===== Data in this exercise =====

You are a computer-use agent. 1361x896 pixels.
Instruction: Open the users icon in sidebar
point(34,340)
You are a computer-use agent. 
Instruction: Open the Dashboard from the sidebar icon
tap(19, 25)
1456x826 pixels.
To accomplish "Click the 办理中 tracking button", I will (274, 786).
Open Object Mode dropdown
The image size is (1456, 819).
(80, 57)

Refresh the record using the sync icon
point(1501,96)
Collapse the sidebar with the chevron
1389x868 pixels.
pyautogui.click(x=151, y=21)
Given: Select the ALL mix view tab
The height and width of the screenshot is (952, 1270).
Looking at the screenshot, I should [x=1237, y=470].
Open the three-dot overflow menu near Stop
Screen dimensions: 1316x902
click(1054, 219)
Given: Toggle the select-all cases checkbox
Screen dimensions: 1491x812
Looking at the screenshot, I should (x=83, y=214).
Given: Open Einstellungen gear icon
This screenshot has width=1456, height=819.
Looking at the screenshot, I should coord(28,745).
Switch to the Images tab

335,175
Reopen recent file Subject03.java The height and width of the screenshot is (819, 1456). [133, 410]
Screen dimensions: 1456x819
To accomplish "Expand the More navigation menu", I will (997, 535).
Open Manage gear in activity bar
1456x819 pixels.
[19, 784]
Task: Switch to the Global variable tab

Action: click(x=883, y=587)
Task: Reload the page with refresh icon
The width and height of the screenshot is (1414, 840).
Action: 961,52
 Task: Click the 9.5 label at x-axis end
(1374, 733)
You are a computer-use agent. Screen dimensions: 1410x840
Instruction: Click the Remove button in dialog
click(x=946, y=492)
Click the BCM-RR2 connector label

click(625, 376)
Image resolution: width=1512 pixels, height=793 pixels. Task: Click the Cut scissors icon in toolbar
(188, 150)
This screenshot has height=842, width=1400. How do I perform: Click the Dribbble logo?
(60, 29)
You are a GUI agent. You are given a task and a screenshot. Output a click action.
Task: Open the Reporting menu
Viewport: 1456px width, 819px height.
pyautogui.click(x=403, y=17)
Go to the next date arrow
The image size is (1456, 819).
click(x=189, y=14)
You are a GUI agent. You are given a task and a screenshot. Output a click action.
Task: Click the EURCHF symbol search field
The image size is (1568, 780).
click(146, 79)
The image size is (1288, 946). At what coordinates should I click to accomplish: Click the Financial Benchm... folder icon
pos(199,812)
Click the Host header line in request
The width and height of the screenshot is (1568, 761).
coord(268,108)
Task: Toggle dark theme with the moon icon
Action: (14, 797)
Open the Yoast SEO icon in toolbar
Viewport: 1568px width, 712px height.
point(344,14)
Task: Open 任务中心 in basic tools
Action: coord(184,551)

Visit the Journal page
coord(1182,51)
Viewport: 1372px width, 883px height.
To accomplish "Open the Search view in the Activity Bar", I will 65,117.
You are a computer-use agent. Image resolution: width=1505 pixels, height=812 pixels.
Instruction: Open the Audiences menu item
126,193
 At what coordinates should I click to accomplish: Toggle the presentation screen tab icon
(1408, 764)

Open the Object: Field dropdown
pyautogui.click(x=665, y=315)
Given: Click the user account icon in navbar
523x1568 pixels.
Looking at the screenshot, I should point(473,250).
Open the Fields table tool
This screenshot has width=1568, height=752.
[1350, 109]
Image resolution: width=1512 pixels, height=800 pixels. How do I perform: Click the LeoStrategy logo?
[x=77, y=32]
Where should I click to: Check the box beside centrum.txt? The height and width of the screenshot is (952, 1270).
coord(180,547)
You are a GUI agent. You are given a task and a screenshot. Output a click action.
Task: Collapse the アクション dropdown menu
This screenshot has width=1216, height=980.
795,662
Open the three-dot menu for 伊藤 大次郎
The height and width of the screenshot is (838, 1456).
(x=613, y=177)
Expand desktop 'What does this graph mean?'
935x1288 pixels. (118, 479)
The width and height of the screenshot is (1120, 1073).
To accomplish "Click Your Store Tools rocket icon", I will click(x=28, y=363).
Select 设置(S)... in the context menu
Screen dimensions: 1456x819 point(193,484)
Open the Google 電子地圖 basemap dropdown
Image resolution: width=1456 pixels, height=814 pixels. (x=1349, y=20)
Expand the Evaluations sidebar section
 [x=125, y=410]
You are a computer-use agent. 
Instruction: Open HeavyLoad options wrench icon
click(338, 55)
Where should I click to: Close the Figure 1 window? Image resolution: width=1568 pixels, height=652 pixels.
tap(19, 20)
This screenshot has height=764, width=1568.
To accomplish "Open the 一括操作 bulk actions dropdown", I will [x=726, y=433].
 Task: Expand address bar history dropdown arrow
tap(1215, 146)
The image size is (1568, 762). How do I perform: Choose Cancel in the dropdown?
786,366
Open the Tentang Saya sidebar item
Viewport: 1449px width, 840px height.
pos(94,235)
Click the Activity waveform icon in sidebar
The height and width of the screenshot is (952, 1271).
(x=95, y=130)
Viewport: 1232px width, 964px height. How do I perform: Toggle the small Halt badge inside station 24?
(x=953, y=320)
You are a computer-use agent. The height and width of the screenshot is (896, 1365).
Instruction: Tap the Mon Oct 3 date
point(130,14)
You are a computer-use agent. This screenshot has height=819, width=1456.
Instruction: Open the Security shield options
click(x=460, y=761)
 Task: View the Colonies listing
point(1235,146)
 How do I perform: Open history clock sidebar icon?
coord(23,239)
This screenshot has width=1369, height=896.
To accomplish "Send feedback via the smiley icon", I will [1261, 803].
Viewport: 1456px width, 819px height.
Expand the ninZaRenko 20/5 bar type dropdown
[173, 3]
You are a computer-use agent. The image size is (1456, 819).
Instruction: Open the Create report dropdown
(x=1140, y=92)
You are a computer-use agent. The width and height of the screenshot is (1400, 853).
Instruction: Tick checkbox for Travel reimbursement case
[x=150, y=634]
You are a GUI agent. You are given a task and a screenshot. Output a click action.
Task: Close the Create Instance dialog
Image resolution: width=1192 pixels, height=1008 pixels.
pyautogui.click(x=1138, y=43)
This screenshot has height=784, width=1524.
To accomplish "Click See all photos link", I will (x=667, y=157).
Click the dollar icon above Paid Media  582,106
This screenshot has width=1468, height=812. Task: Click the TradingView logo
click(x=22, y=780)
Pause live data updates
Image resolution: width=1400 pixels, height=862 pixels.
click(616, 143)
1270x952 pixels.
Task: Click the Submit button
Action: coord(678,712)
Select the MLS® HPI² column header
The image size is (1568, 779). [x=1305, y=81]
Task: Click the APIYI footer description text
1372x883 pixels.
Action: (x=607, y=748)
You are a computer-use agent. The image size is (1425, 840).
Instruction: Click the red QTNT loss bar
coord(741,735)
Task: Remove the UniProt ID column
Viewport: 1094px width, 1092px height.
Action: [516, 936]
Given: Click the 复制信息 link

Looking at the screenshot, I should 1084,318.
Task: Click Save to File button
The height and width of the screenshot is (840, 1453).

=====

*About this task*
Write out word for word every line from the one containing "Instruction: Tick checkbox" through the last line of the data, and no other line.

*Solution to this task*
Instruction: Tick checkbox for Travel reimbursement case
[x=150, y=634]
You are a GUI agent. You are given a task and a screenshot. Output a click action.
Task: Close the Create Instance dialog
Image resolution: width=1192 pixels, height=1008 pixels.
pyautogui.click(x=1138, y=43)
This screenshot has height=784, width=1524.
To accomplish "Click See all photos link", I will (x=667, y=157).
Click the dollar icon above Paid Media  582,106
This screenshot has width=1468, height=812. Task: Click the TradingView logo
click(x=22, y=780)
Pause live data updates
Image resolution: width=1400 pixels, height=862 pixels.
click(616, 143)
1270x952 pixels.
Task: Click the Submit button
Action: coord(678,712)
Select the MLS® HPI² column header
The image size is (1568, 779). [x=1305, y=81]
Task: Click the APIYI footer description text
1372x883 pixels.
Action: (x=607, y=748)
You are a computer-use agent. The image size is (1425, 840).
Instruction: Click the red QTNT loss bar
coord(741,735)
Task: Remove the UniProt ID column
Viewport: 1094px width, 1092px height.
Action: [516, 936]
Given: Click the 复制信息 link

Looking at the screenshot, I should 1084,318.
Task: Click Save to File button
The height and width of the screenshot is (840, 1453).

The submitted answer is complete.